Instructions to use randomDude26/nllb_mktg_sft with libraries, inference providers, notebooks, and local apps. Follow these links to get started.
- Libraries
- PEFT
How to use randomDude26/nllb_mktg_sft with PEFT:
from peft import PeftModel from transformers import AutoModelForSeq2SeqLM base_model = AutoModelForSeq2SeqLM.from_pretrained("facebook/nllb-200-1.3B") model = PeftModel.from_pretrained(base_model, "randomDude26/nllb_mktg_sft") - Notebooks
- Google Colab
- Kaggle
NLLB-200-1.3B — joint SFT for Mizo, Tulu, Gondi
NLLB-200-1.3B supervised fine-tuned jointly on four low-resource Indian language pairs. Three new language tokens were added to the tokenizer, since base NLLB supports none of Tulu or Gondi.
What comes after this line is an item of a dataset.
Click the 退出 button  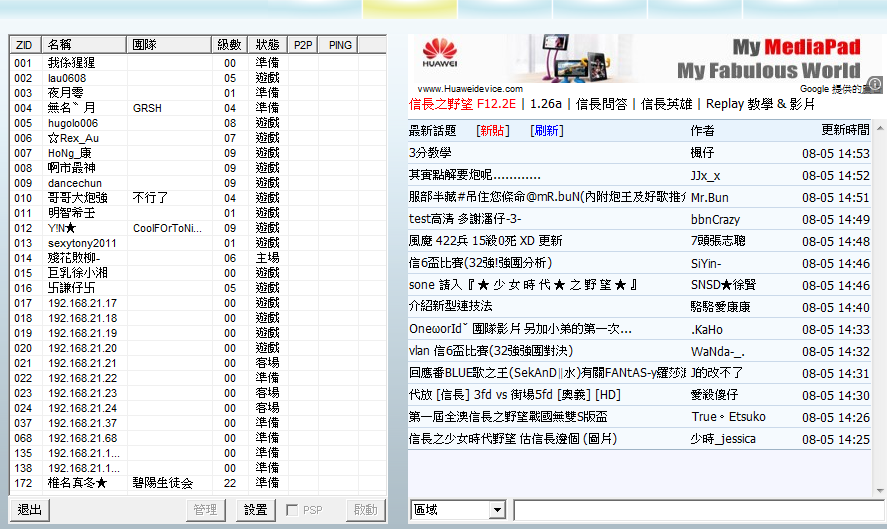pos(29,510)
A LoRA adapter — load it on top of the base model facebook/nllb-200-1.3B.
Training data
Fine-tuned jointly on four low-resource pairs from
randomDude26/mi_kh_tulu_dataset:
| Pair | Train | Val | Test |
|---|---|---|---|
en-mizo (English → Mizo, lus) |
49,496 | 464 | 800 |
en-tulu (English → Tulu, tcy) |
16,218 | 488 | 800 |
hi-gondi (Hindi → Gondi, gon) |
15,500 | 389 | 737 |
The validation and test splits are decontaminated: no exact or near duplicate of any test/val sentence appears in training (exact pair, exact source, exact target, ≥0.90 character similarity, ≥0.80 4-gram containment, ≥0.80 token Jaccard). All scores below are on those decontaminated test sets.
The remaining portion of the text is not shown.